1

Te doy gracias de todo corazón, Señor

Te doy gracias de todo corazón;

frente a los dioses cantaré para ti.

2

Me postraré hacia tu santuario, dando gracias a tu Nombre, por tu amor y tu fidelidad; porque tu promesa supera a tu fama.

3

Cuando te llamé, me escuchaste, fortaleciste mi ánimo.

4

Te darán gracias, Señor, los reyes de la tierra al escuchar las palabras de tu boca.

5

Cantarán la soberanía del Señor: ¡qué grande es tu gloria, Señor!

6

Excelso es el Señor y mira al humilde, desde lejos conoce al soberbio.

7

Si camino entre peligros, me conservas vivo: ante la furia de mis enemigos extiendes tu izquierda y tu derecha me salva.

8

Que el Señor me defienda mientras viva. ¡Señor, tu Nombre es eterno, no abandones la obra de tus manos!

Comentarios

138:1 - 138:8

Te doy gracias de todo corazón, Señor

Acción de gracias del creyente (1s), de los reyes (4-6) y para el futuro (7s).
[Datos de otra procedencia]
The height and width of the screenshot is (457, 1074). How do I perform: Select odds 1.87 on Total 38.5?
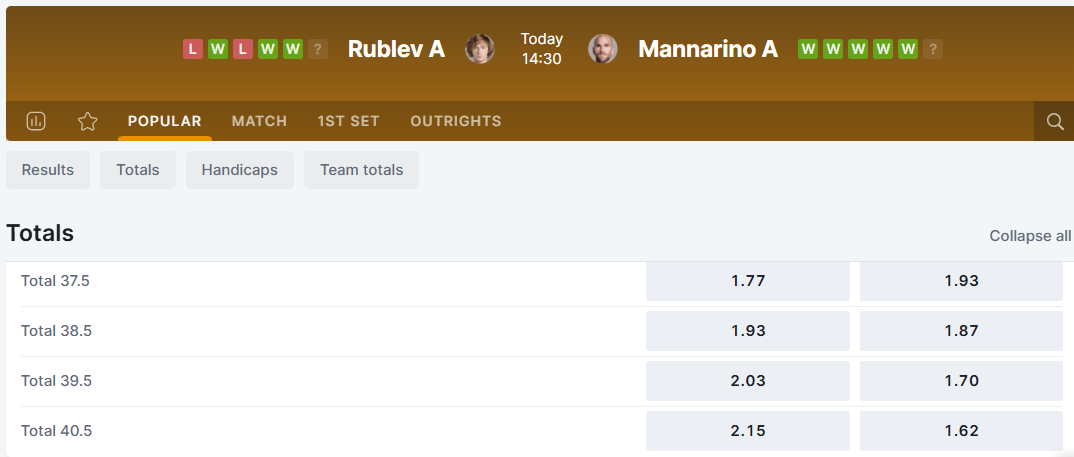coord(961,331)

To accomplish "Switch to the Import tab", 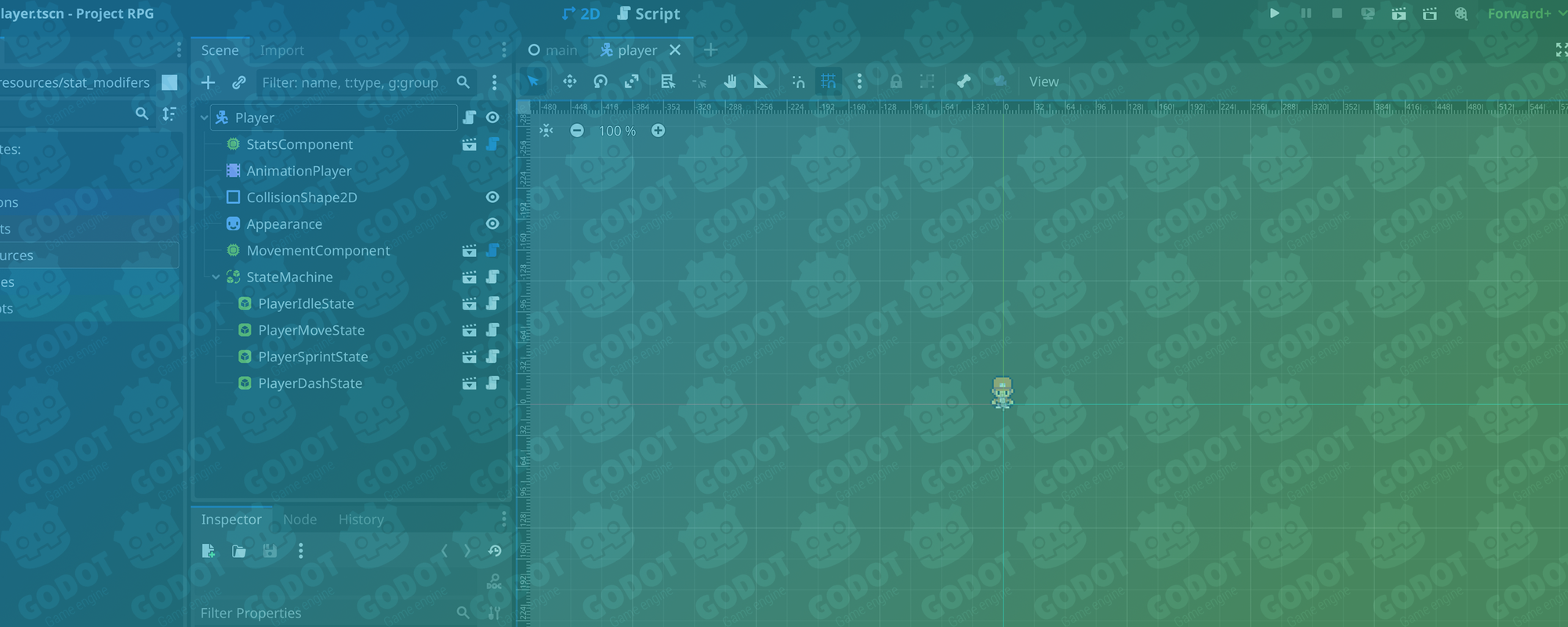I will coord(281,50).
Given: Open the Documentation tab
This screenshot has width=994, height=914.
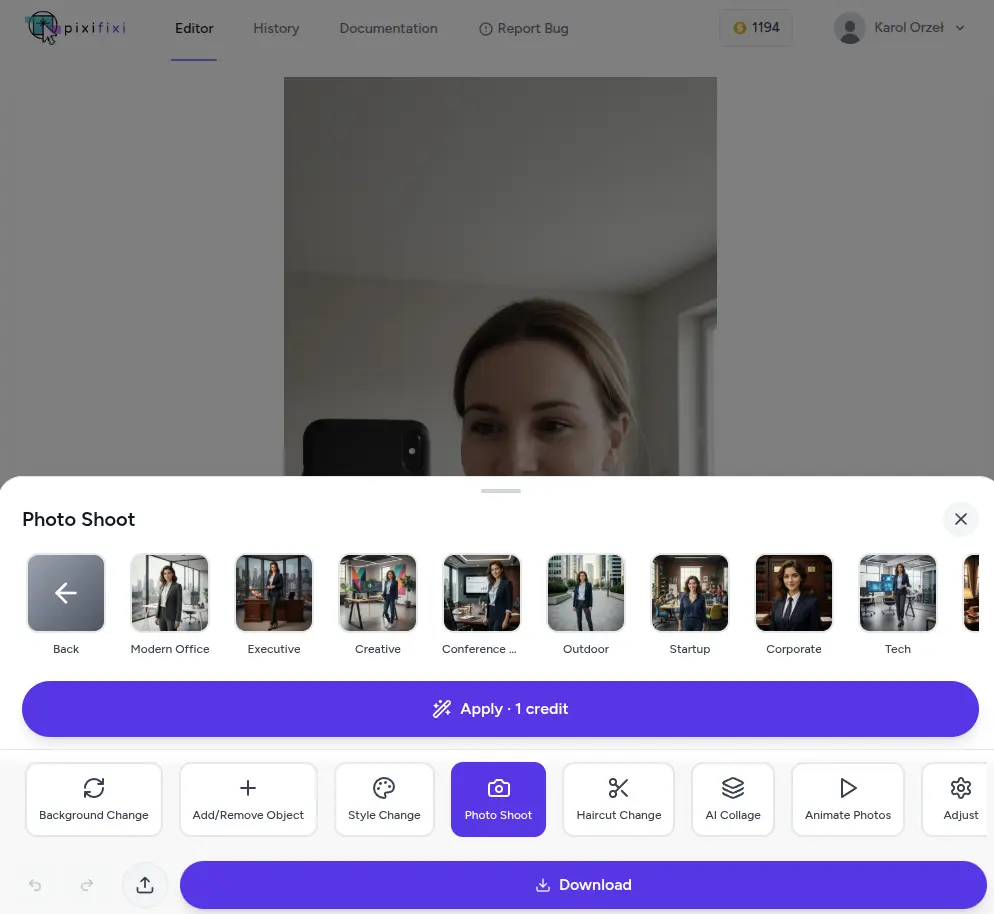Looking at the screenshot, I should coord(388,28).
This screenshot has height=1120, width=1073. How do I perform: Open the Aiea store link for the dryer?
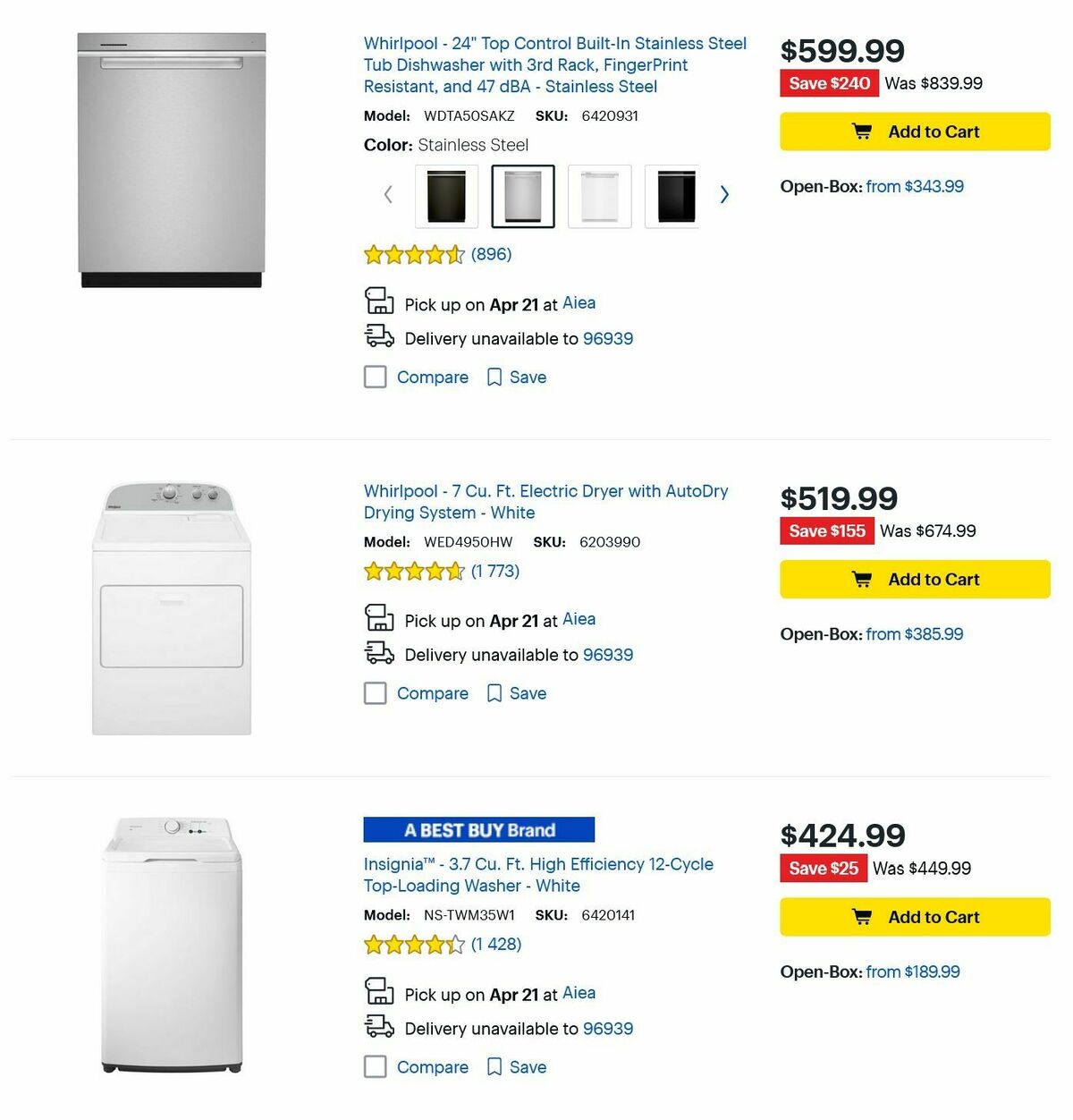[579, 619]
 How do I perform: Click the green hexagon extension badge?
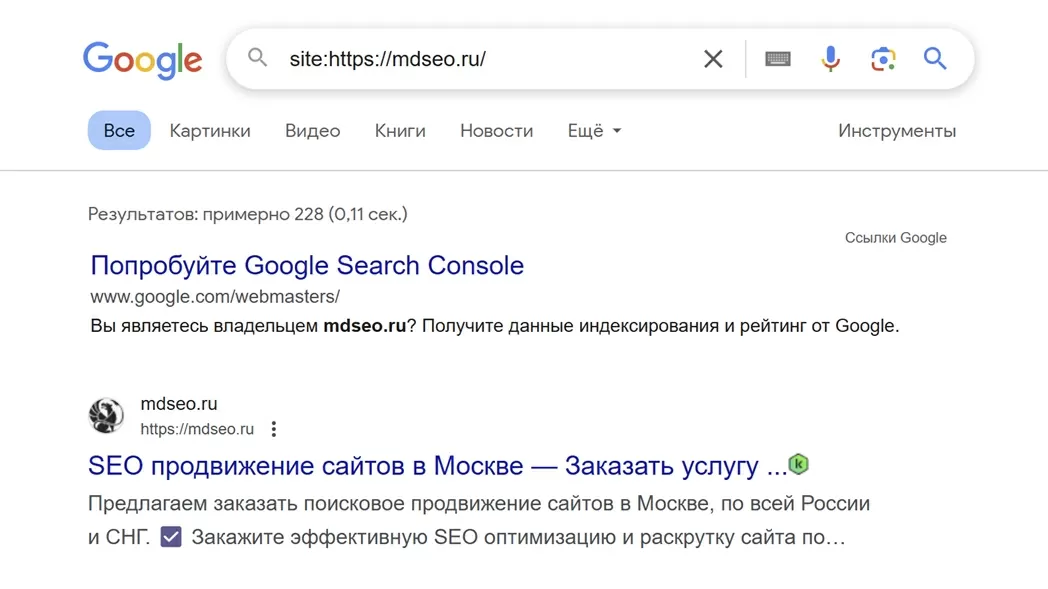point(798,464)
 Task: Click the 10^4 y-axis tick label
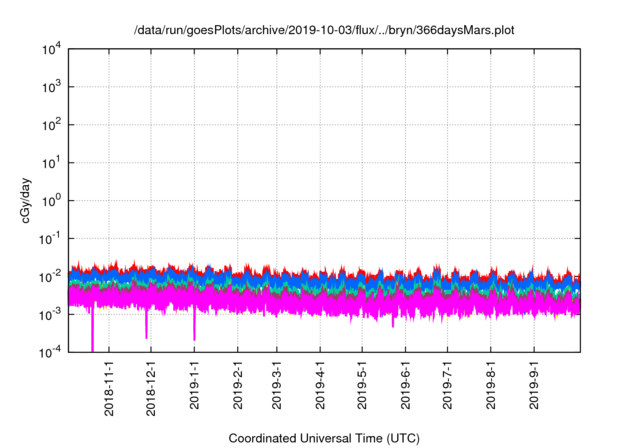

El creyente que entona su acción de gracias se halla en un pueblo extranjero, lejos del santuario y rodeado de dioses. Su mirada se dirige al templo lejano y su fe es firme: se postra en dirección al santuario y da gracias a Dios aun encontrándose entre otros dioses (1-2a). Los motivos son clásicos: el amor y la fidelidad de Dios (2b) y la invocación escuchada (3). Supone el poeta que los oráculos de Dios se oyen en todo el mundo. Al escuchar la Palabra de Dios, los reyes de los pueblos darán gracias a Dios y reconocerán su singular grandeza, que consiste en que el Excelso mira al humilde (4-6). El orante no sabe cómo será su propio futuro. Está seguro, sin embargo, de que si los peligros son grandes, la mano de Dios es salvadora y su amor es eterno. Dios no puede abandonar la obra de sus manos. La acción de gracias tiene futuro. Oramos con este salmo para dar gracias a Dios por su actuación a favor nuestro y de nuestro pueblo.